- Born: Leland Blane Chapman December 14, 1976 (age 49) Groom, Texas
- Occupations: Business owner, bounty hunter, Bail bondsman, Television personality
- Years active: 2004–present
- Television: Dog the Bounty Hunter
- Children: 3
- Father: Duane Chapman
- Relatives: Lyssa Chapman (sister)

= Leland Chapman =

American bail bondsman and bounty hunter (born 1976)

Leland Blane Chapman (born December 14, 1976) is an American bail bondsman and bounty hunter, known as one of the stars of the A&E Network reality television program Dog the Bounty Hunter. He also starred in the CMT television documentary Dog and Beth: On the Hunt.

==Early life==
Chapman spent his early years in Pampa, Texas, but during his teen years, moved to Colorado Springs, Colorado. As a teenager, Chapman ran away from home, began skipping school, and joined a gang. Unable to handle him any longer, his mother put him in foster care, although he ran away and he was placed in a boys home at 13. He was given the choice to go back into foster care or go live with his father and he chose to reside with his father.

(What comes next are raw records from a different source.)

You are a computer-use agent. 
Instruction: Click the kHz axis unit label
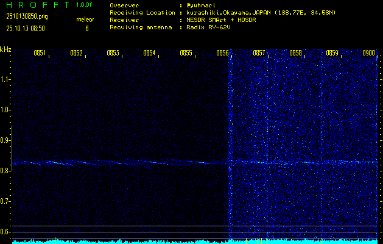click(5, 49)

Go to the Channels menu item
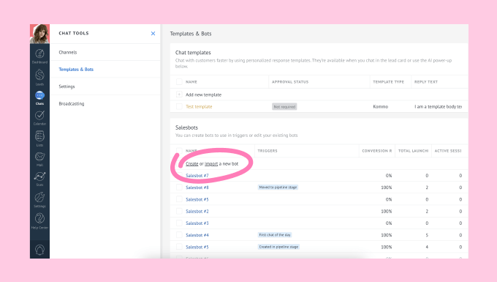click(x=68, y=53)
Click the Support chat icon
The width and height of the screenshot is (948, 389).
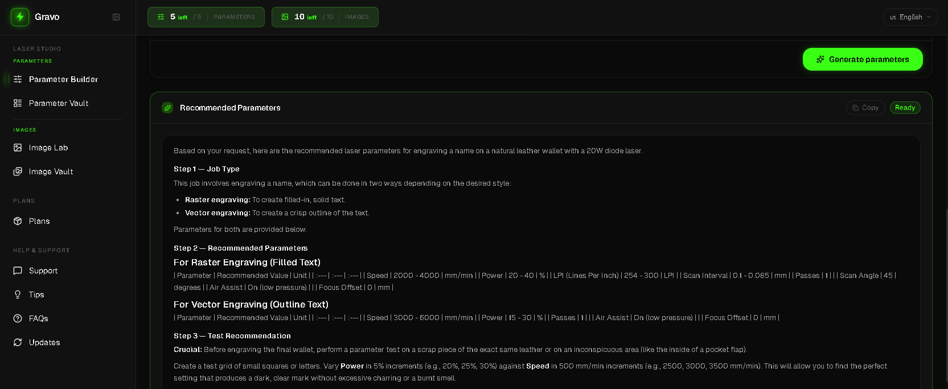(x=18, y=271)
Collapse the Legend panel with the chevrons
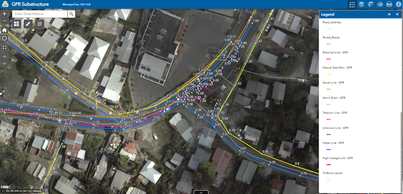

At seventeen, Chapman began training in boxing and mixed martial arts with the help of his good friend Sonny Westbrook (who has appeared many times on Dog the Bounty Hunter).

==Career==
On September 14, 2006, Leland Chapman was arrested along with Duane "Dog" Chapman and Tim Chapman by U.S. Marshals at the request of the Mexican government and was to be extradited to Mexico to face charges of "deprivation of liberty". The charges stem from an incident in which they were chasing fugitive and serial rapist Andrew Luster, the Max Factor Cosmetics heir. They captured Luster on June 18, 2003, in Puerto Vallarta, Mexico. Shortly after the capture, the three were themselves arrested by Puerto Vallarta police officers; the three posted bail but never returned to Mexico for their court hearing on July 15, 2003. They were released from custody on bail; Leland and Tim Chapman's bail was set at $100,000 each, while Dog's was set at $300,000. They faced an extradition hearing to Mexico, under the terms of treaties between the United States and Mexico.

Chapman, along with his brothers, Duane Lee and Wesley Chapman, formed Chapbros Media. The company launched an iPhone, iPod Touch and website talent contest application called, "Show Off".

The March 21, 2012, episode depicted Duane Lee telling Beth, "You want me fired, you gotta fire me," after which Chapman stated that he was quitting too. In 2012, the two brothers publicly stated that they left the show. In a tweet from Beth she wrote, "It will take 6 weeks to get thru the whole thing tonight's jus [sic] the beginning".

As of 2024, Chapman operates his own bail bond company, Kama'aina Bail Bonds in Hawaii. He previously headed Bounty Hunter Tactical Supply Co. after Duane Lee moved to Florida.